**RIGHE**
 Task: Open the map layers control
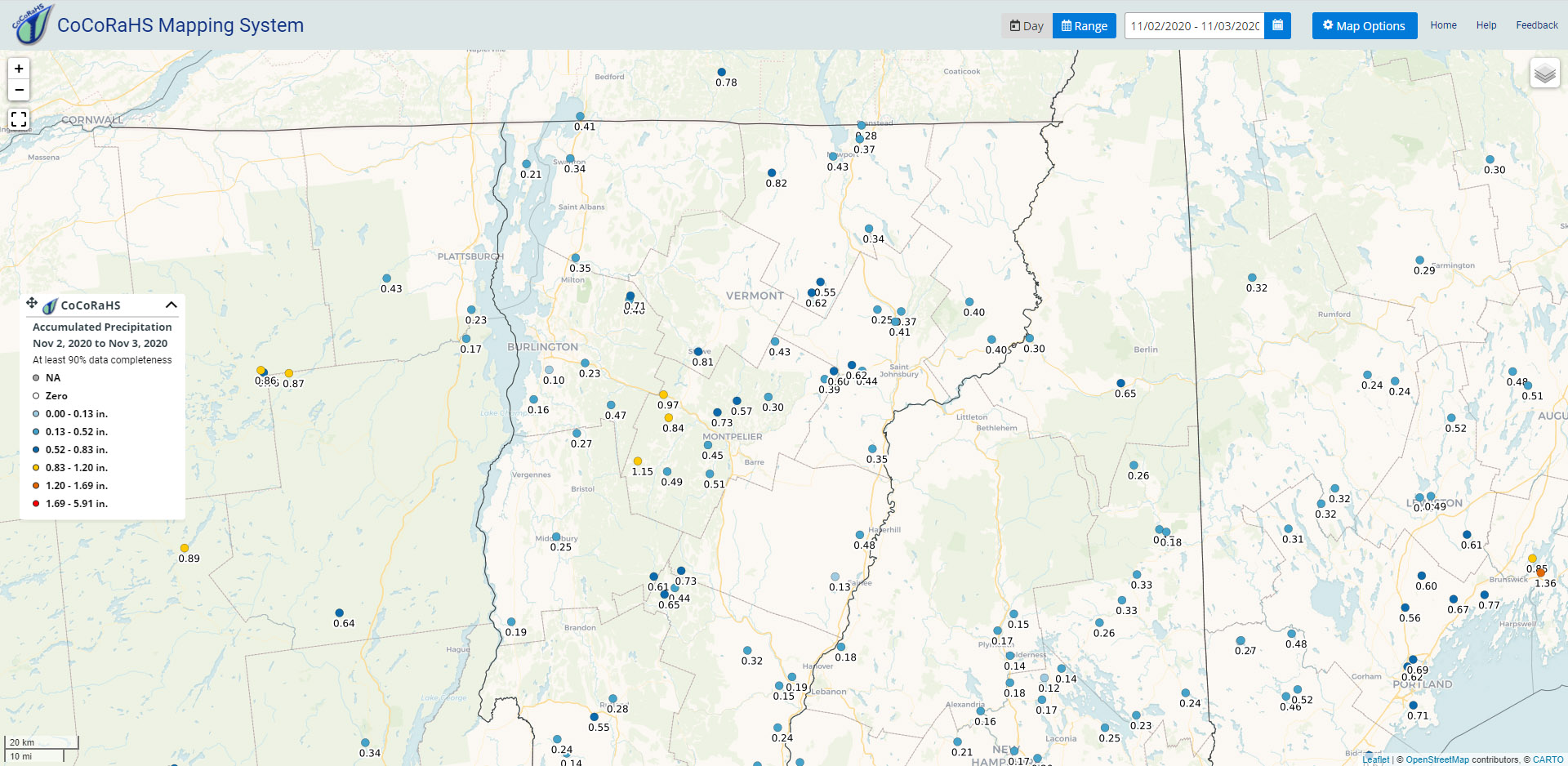tap(1544, 73)
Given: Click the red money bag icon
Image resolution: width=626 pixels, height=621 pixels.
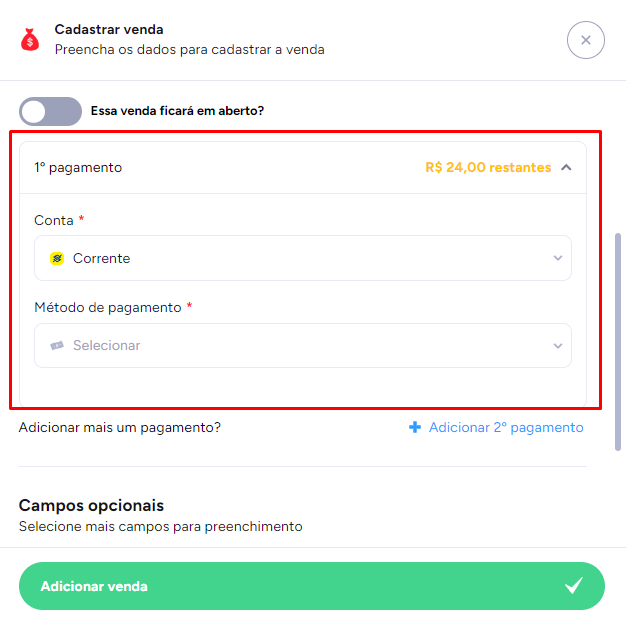Looking at the screenshot, I should pyautogui.click(x=30, y=40).
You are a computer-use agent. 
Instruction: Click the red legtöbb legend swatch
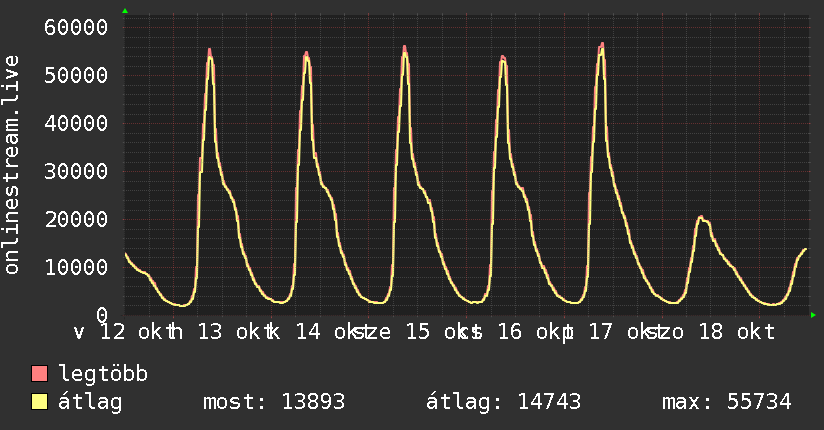coord(40,375)
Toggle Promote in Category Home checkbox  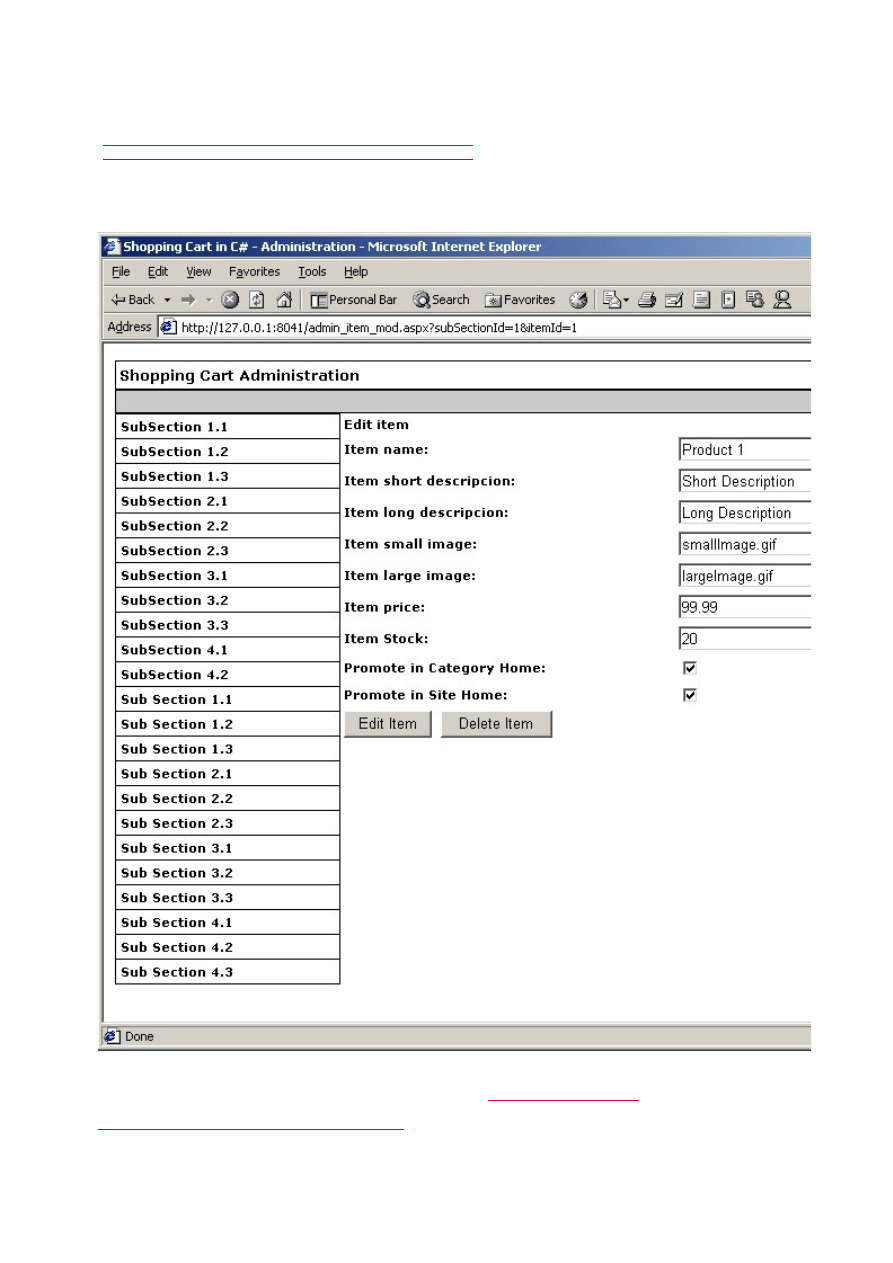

**COMPITO ASSEGNATO**
Riscrivi le righe dalla riga che contiene "Given: Click the red money bag icon" fino all'ultima riga, sostituendo "red" con "blue" e lasciando invariato tutto il resto. Ometti le immagini.

**RISPOSTA FINALE**
Given: Click the blue money bag icon
Image resolution: width=626 pixels, height=621 pixels.
Looking at the screenshot, I should pyautogui.click(x=30, y=40).
You are a computer-use agent. 
Instruction: Click the blue legtöbb legend swatch
coord(40,375)
Toggle Promote in Category Home checkbox  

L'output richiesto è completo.